Problem description
Copying each record below exactly is the whole task.

Extracted records
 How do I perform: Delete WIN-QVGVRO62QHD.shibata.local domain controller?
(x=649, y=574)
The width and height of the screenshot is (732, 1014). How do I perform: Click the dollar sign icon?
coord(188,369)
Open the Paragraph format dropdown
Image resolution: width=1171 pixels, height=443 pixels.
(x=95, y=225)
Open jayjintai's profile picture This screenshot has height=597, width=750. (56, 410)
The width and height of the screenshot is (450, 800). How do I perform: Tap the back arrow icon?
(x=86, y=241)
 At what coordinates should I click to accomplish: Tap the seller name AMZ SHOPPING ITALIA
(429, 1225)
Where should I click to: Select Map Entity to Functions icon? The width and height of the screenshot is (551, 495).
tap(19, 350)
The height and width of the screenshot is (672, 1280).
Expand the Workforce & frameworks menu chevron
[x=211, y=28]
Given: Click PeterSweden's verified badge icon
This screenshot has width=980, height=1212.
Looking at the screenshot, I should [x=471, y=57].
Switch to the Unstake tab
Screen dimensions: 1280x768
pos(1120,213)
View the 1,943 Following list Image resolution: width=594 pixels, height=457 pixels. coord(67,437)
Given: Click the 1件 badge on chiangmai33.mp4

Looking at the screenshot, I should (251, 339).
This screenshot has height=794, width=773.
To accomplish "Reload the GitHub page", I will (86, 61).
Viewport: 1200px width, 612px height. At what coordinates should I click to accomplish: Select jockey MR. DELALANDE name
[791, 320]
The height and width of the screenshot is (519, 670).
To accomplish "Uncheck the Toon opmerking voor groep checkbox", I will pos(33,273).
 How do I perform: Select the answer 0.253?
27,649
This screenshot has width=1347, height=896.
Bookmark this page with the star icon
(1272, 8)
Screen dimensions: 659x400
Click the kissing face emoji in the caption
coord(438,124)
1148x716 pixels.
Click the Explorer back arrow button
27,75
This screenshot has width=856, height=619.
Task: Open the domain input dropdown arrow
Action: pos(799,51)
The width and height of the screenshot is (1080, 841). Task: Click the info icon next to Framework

Result of this task
 How do I perform: Delete WIN-QVGVRO62QHD.shibata.local domain controller?
(x=649, y=574)
The width and height of the screenshot is (732, 1014). How do I perform: Click the dollar sign icon?
coord(188,369)
Open the Paragraph format dropdown
Image resolution: width=1171 pixels, height=443 pixels.
(x=95, y=225)
Open jayjintai's profile picture This screenshot has height=597, width=750. (56, 410)
The width and height of the screenshot is (450, 800). How do I perform: Tap the back arrow icon?
(x=86, y=241)
 At what coordinates should I click to accomplish: Tap the seller name AMZ SHOPPING ITALIA
(429, 1225)
Where should I click to: Select Map Entity to Functions icon? The width and height of the screenshot is (551, 495).
tap(19, 350)
The height and width of the screenshot is (672, 1280).
Expand the Workforce & frameworks menu chevron
[x=211, y=28]
Given: Click PeterSweden's verified badge icon
This screenshot has width=980, height=1212.
Looking at the screenshot, I should [x=471, y=57].
Switch to the Unstake tab
Screen dimensions: 1280x768
pos(1120,213)
View the 1,943 Following list Image resolution: width=594 pixels, height=457 pixels. coord(67,437)
Given: Click the 1件 badge on chiangmai33.mp4

Looking at the screenshot, I should (251, 339).
This screenshot has height=794, width=773.
To accomplish "Reload the GitHub page", I will (86, 61).
Viewport: 1200px width, 612px height. At what coordinates should I click to accomplish: Select jockey MR. DELALANDE name
[791, 320]
The height and width of the screenshot is (519, 670).
To accomplish "Uncheck the Toon opmerking voor groep checkbox", I will pos(33,273).
 How do I perform: Select the answer 0.253?
27,649
This screenshot has width=1347, height=896.
Bookmark this page with the star icon
(1272, 8)
Screen dimensions: 659x400
Click the kissing face emoji in the caption
coord(438,124)
1148x716 pixels.
Click the Explorer back arrow button
27,75
This screenshot has width=856, height=619.
Task: Open the domain input dropdown arrow
Action: pos(799,51)
The width and height of the screenshot is (1080, 841). Task: Click the info icon next to Framework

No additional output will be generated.